Task
Every line in the records below with the string "will" needs to be copied out.

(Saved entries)
__________________________________________________

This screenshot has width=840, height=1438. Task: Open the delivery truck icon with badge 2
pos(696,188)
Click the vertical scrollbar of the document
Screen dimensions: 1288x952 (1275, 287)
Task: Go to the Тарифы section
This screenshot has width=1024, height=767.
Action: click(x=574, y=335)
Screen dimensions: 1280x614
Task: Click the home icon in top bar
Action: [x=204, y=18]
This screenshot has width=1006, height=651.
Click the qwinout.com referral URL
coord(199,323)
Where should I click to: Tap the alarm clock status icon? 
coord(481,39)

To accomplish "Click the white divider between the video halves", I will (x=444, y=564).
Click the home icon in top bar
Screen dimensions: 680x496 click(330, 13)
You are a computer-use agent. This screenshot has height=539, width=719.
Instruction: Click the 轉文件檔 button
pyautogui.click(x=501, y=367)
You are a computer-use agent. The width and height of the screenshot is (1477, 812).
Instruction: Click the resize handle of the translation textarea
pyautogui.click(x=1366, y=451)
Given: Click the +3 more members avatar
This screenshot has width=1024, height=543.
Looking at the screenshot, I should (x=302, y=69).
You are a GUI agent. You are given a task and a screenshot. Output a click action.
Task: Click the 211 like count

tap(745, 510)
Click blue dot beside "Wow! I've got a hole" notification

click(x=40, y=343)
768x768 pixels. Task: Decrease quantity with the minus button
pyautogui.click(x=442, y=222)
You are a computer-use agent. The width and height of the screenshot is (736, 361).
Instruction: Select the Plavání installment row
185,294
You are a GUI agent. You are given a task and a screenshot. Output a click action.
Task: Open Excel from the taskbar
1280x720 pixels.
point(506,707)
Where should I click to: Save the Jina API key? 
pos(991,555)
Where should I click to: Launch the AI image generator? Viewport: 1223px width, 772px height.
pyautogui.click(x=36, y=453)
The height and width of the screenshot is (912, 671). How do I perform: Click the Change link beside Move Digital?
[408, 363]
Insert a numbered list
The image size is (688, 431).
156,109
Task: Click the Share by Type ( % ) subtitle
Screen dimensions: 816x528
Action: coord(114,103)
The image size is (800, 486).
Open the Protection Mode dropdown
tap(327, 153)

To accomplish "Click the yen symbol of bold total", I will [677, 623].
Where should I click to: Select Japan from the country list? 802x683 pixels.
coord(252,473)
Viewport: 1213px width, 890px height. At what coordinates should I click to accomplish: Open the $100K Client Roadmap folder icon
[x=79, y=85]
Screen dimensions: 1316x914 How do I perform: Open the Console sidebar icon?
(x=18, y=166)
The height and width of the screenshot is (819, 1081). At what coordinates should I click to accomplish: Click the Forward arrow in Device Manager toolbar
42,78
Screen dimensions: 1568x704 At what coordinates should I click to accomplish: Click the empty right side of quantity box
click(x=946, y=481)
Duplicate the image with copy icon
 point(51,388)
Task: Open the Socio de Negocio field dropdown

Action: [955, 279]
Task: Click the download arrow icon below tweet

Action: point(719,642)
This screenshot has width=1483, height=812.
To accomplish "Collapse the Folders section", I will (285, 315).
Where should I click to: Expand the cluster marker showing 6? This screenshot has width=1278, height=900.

__________________________________________________

Reply to the exercise
To accomplish "Click the white divider between the video halves", I will (x=444, y=564).
To accomplish "Click the yen symbol of bold total", I will [677, 623].
To accomplish "Collapse the Folders section", I will (285, 315).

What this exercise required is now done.